Good Leadership Is an act of kindness, and kindness can be an act of good leadership.

Written by: Boris Groysberg and Susan Seligson

Three things in human life are important. The first is to be kind. The second is to be kind. And the third is to be kind.” —Henry James

As a professor of business administration in the Organizational Behavior Unit at the Harvard Business School, I teach courses in leadership in the MBA and Executive Education programs. With the COVID-19 pandemic transforming our lives at every level, a growing number of students and former students have sought my advice about how to lead in a time of great uncertainty and unprecedented employee stress.

The stories these executives tell attest to the fact that these are the most difficult times in memory for many, if not most people. Parents struggle to balance the demands of remote work and homeschooling. Employees who live alone strain to stay focused while isolated from loved ones and traditional social supports. In between Zoom meetings, caretakers exhaust themselves attending to a special needs child or ailing parent. Everyone frets over their physical and financial well-being. Who among us isn’t anxious, stressed out, and off our game right now?

COMPLETE THE FOLLOWING ::
- a) In the leadership passage, which groups of people are the subjects of the four sentences that run from "Parents struggle" through "financial well-being"?
- b) Copy the leadership passage word for word between "Written by: Boris" and "unprecedented employee stress.", inclusive.
- c) Write the next part of the leadership passage, picking up after its final sentence.
The listing is separate material, unrelated to the leadership passage.

EXTRACTED INFORMATION ::
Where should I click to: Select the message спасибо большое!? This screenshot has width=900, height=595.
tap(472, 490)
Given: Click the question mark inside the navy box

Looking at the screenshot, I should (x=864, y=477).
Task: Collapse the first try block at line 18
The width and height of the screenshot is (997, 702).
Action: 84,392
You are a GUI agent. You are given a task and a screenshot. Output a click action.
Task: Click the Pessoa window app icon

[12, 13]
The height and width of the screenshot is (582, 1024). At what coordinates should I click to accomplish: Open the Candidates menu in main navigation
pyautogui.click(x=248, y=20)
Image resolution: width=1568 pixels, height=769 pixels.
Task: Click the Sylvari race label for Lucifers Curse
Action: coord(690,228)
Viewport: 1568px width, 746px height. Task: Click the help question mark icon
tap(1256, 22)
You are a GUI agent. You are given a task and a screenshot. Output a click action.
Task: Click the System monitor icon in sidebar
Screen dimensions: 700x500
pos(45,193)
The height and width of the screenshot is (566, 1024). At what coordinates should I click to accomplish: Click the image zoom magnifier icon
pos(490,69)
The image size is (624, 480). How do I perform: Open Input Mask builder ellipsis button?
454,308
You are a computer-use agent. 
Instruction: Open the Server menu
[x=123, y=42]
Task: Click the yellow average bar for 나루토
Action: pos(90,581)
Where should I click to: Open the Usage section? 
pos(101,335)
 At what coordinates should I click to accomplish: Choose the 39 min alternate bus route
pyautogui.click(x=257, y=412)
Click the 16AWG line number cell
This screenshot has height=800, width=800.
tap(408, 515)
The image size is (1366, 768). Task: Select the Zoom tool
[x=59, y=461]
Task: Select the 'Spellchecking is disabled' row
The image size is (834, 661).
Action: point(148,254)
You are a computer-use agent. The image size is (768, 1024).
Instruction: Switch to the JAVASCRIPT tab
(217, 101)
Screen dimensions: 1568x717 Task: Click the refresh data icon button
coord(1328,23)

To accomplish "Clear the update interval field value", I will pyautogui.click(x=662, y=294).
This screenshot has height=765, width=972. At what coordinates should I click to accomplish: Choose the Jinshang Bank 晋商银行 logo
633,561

RESULTS OF THE TASKS ::
- a) Parents, employees who live alone, caretakers, and everyone.

- b)
Written by: Boris Groysberg and Susan Seligson

Three things in human life are important. The first is to be kind. The second is to be kind. And the third is to be kind.” —Henry James

As a professor of business administration in the Organizational Behavior Unit at the Harvard Business School, I teach courses in leadership in the MBA and Executive Education programs. With the COVID-19 pandemic transforming our lives at every level, a growing number of students and former students have sought my advice about how to lead in a time of great uncertainty and unprecedented employee stress.

- c)
From bolstering remote collaboration to scheduling meetings upon meetings, the business press and bloggers are buzzing with guidance about ways to sustain employee engagement and productivity in the chaos of a pandemic. Unfortunately, most Management 101 advice does not recognize that in times like these, the manager’s toolkit must expand in ways we haven’t seen before.

I believe that a powerful, fundamental leadership strategy is being largely overlooked. It is, in fact, the most innately human one: Be kind.

According to a recent Gallup survey, less than half of employees (45 percent) feel strongly that their employer cares about their well-being. Many realize that this needs to change. Practicing active, habitual kindness can transform the remote workplace and it can start today. A little reassurance, compassionate listening, a conscious effort to validate people’s fear and confusion all go a long way.